# My 1st insect shot in B/W



## David_low (Jan 9, 2010)




----------



## jeph (Jan 9, 2010)

Beautiful.


----------



## ocular (Jan 10, 2010)

Woa the colors remind me of pencil and paper. Personally it's not doing a whole lot for me, maybe as a print it would  be more impressive.


----------



## Overread (Jan 10, 2010)

I like this - inventive idea and the diagonal line of the grass(?) works very well.
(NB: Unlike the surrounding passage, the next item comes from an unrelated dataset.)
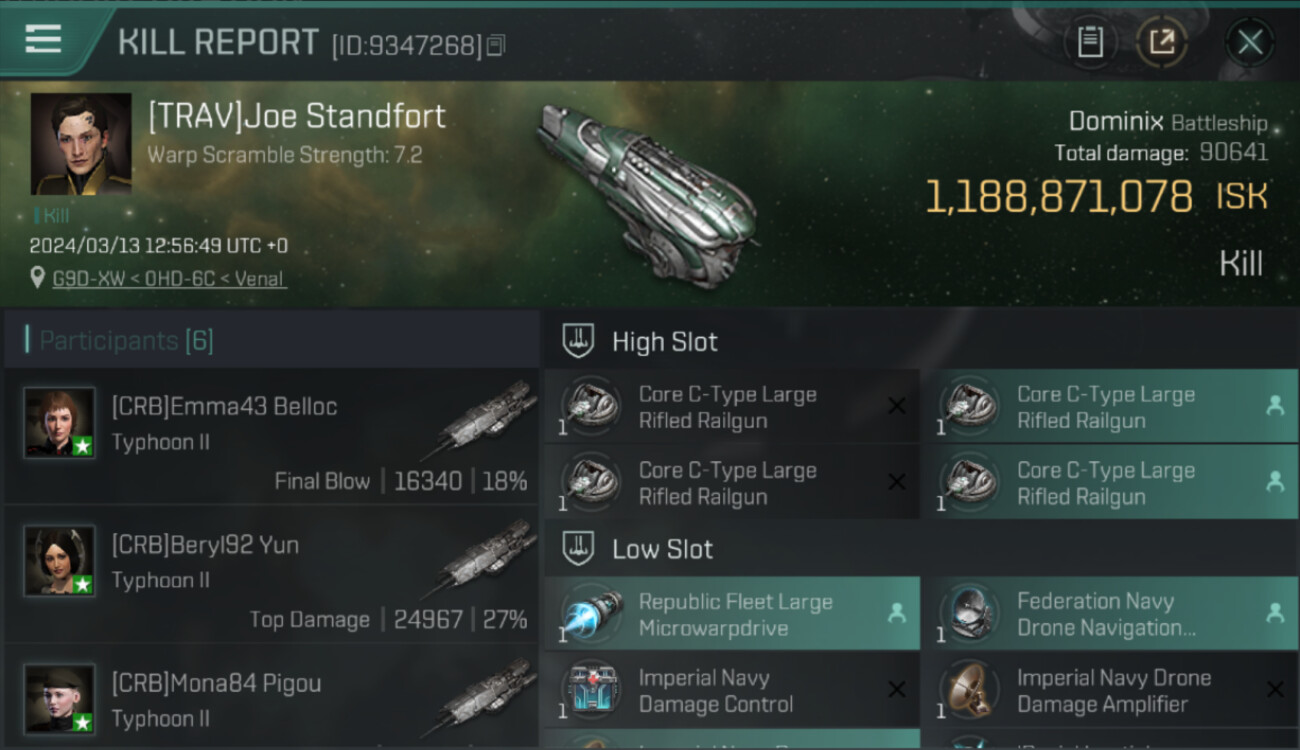Click the High Slot section icon
The height and width of the screenshot is (750, 1300).
pyautogui.click(x=580, y=341)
I am curious as to how you captured the shot - the background looks too clean and the reflections lacking in ripples for it to be water.

If I was to have a problem with it I would say that I would have prefered to have had the angle as such that the whole insect was in the plane of focus- though I do admit getting a long bug like a damsel is often very tricky.


----------



## David_low (Jan 10, 2010)

Jeph, Ocular - Thanks and appreciate yopur comments




Overread said:


> I am curious as to how you captured the shot - the background looks too clean and the reflections lacking in ripples for it to be water.


 
I captured as it is. If I were to titled it "tranquillity", that may say alot about the stillness and calmness of the water. I have seen landscape with almost near to perfection of reflection and its almost near unbelievable.

And thanks for your input.


----------



## dleightley (Jan 10, 2010)

wow beautify close, a very good shot, well done.


----------